TRECHO DA NOTÍCIA —
_ _ _ _ _ _ _

Estupro de menina de 12 anos: Acuado, magistrado toma decisão sem amparo legal e MP se manifesta
Ministério Público de MG pede que colegiado confirme condenação de homem acusado de estupro para evitar brecha e nulidade do processo

A promotora Graciele Rezende Almeida, do Ministério Público (MP) de Minas Gerais (MG), afirmou nesta quarta-feira (25) que a pressão da sociedade influenciou o desembargador Magid Nauef Láuar, da 9ª Câmara Criminal do Tribunal de Justiça de Minas Gerais (TJ-MG), a rever a decisão e determinar a prisão do homem de 35 anos acusado de estupro de vulnerável. Ele também decretou a prisão da mãe da criança, de 12 anos.
A decisão monocrática ocorreu após o Ministério Público de Minas Gerais (MP-MG) recorrer da sentença proferida pelo próprio magistrado e por outro desembargador, que haviam absolvido o réu sob a justificativa de que a relação teria sido consentida. O entendimento já foi rejeitado pelo Supremo Tribunal Federal (STF), que firmou tese de que qualquer ato sexual com menor de 14 anos configura estupro de vulnerável.

_ _ _ _ _ _ _

DADOS REGISTRADOS —

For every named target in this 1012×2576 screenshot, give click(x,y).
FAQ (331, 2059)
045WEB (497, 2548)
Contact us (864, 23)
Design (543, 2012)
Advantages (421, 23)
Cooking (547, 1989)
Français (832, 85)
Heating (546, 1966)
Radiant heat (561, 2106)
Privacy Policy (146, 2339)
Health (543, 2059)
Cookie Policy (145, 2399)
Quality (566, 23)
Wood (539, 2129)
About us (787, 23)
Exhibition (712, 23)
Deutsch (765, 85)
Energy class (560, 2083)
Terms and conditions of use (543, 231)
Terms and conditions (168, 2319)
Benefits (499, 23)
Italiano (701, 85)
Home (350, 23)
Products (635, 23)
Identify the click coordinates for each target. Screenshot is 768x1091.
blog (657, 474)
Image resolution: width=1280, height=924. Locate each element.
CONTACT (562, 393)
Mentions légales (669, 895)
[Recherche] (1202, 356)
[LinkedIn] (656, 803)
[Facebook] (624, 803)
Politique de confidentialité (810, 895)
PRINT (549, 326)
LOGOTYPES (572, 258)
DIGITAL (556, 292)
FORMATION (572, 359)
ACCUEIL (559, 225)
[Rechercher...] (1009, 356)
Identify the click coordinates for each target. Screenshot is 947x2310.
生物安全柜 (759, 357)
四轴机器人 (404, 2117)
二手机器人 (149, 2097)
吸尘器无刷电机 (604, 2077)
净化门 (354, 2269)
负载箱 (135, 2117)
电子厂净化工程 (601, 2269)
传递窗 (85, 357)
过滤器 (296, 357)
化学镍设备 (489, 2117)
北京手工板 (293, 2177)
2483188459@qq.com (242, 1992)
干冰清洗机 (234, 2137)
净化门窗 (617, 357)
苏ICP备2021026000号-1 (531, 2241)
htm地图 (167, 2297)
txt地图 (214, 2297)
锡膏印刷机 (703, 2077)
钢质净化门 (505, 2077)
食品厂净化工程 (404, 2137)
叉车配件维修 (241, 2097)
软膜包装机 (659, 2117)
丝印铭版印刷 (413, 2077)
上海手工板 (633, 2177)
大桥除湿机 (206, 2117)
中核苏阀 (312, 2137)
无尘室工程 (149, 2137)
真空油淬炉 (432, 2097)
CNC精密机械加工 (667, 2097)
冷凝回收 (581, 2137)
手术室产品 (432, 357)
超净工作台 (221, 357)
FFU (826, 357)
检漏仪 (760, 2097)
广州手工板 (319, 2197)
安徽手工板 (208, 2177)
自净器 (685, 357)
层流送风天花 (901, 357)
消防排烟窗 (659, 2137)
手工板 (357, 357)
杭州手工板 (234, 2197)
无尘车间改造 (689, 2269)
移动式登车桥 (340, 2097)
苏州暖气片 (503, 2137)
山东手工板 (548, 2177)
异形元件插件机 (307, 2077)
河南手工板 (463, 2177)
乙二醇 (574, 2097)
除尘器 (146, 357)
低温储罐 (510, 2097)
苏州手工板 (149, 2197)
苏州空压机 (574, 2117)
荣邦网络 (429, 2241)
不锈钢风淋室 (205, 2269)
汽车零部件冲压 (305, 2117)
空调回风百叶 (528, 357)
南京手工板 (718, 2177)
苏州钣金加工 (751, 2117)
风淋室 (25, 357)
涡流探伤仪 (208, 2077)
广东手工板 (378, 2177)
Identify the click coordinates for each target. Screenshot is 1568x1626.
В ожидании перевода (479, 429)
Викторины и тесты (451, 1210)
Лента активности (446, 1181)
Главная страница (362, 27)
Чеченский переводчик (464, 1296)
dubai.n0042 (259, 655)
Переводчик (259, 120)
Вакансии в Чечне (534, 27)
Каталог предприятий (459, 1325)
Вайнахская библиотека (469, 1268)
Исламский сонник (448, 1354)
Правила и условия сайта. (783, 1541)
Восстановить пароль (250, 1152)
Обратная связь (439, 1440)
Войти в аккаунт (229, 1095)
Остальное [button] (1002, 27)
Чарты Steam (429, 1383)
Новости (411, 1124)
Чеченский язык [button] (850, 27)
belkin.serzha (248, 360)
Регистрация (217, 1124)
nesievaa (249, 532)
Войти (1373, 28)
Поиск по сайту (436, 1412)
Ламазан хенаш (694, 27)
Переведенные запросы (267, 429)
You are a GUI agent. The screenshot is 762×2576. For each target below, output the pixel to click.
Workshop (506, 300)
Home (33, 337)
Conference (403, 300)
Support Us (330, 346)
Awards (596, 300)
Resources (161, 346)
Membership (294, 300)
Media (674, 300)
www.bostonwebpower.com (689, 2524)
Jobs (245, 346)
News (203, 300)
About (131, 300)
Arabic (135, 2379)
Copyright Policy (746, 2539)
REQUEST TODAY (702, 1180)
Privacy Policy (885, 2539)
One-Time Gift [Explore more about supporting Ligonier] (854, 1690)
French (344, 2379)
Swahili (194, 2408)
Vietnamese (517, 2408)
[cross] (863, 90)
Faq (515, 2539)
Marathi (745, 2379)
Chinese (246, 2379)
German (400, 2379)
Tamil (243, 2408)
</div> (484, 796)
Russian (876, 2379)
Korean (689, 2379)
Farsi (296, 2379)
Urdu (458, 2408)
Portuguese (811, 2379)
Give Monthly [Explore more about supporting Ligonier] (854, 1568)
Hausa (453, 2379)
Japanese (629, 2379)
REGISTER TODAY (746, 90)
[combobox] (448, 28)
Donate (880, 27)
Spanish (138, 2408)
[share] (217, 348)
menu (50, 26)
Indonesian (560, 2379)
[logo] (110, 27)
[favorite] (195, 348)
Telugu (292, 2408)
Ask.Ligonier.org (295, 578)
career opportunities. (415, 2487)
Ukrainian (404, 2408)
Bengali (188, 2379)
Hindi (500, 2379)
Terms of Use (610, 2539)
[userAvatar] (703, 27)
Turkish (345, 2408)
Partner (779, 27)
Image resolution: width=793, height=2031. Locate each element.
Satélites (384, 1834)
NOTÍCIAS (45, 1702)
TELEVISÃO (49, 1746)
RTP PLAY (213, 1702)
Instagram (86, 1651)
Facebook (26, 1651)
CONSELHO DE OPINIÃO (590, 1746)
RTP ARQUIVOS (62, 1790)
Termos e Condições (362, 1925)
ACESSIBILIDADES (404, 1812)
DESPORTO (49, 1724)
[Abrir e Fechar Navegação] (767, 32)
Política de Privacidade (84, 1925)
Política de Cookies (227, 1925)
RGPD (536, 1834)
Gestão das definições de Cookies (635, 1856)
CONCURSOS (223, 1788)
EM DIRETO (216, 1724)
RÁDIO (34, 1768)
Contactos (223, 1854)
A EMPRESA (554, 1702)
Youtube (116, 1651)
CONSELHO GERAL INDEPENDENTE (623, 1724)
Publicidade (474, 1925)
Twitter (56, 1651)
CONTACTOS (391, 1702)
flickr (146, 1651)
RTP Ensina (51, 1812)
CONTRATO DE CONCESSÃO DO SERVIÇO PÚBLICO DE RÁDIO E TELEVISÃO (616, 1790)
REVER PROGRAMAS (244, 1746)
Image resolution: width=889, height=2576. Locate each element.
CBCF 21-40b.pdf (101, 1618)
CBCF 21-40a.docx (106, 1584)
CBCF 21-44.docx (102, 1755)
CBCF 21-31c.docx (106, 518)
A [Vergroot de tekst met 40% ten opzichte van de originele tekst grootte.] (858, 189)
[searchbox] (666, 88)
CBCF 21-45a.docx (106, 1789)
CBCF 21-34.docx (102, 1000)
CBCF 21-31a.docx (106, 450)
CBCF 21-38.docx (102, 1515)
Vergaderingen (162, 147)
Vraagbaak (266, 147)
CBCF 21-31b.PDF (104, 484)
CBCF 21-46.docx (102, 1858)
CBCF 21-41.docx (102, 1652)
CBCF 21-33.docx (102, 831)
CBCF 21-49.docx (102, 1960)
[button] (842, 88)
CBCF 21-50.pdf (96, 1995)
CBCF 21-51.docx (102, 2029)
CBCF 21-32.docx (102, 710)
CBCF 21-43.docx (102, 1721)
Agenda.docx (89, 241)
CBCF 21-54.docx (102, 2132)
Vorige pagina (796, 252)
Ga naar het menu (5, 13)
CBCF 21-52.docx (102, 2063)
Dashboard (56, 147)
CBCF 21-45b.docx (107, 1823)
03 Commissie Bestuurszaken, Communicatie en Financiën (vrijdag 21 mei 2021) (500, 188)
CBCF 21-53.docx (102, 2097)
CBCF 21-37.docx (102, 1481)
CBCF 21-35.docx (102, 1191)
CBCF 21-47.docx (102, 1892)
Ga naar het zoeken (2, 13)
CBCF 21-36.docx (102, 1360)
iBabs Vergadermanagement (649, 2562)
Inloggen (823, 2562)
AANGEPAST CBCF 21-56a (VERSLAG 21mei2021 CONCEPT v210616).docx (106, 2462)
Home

_ _ _ _ _ _ _

TAREFAS A REALIZAR —
[A] Transcreva o trecho da notícia entre "A promotora Graciele" e "de 12 anos.", inclusive.
[B] Por favor, prossiga a notícia sobre o estupro da menina de 12 anos a partir da última frase apresentada.
A listagem é um material à parte, sem relação com a notícia.

RESPOSTAS ESCRITAS —
[A]
A promotora Graciele Rezende Almeida, do Ministério Público (MP) de Minas Gerais (MG), afirmou nesta quarta-feira (25) que a pressão da sociedade influenciou o desembargador Magid Nauef Láuar, da 9ª Câmara Criminal do Tribunal de Justiça de Minas Gerais (TJ-MG), a rever a decisão e determinar a prisão do homem de 35 anos acusado de estupro de vulnerável. Ele também decretou a prisão da mãe da criança, de 12 anos.

[B]
O MP afirmou que a nova decisão representa um alívio, no entanto vai recorrer novamente, já que não há previsão legal para decisão monocrática nessa fase do processo. A promotora Graciele Rezende Almeida explicou que é necessário que os outros dois desembargadores confirmem a mudança de entendimento.
“O que a gente quer agora é apenas que essa decisão seja formalizada para que não haja nenhuma nulidade e que possamos realmente fazer justiça nesse caso”, disse.
Após o voto pela absolvição do réu, surgiram denúncias de que Magid Nauef Láuar teria tentado abusar sexualmente de um sobrinho. Outras duas mulheres também o acusam de assédio, quando eram estagiárias em seu gabinete.
O Conselho Nacional de Justiça (CNJ) apura as denúncias, o próprio Tribunal de Justiça abriu procedimento interno para investigar eventual “falta funcional”, e o Ministério Público Federal também recebeu os relatos.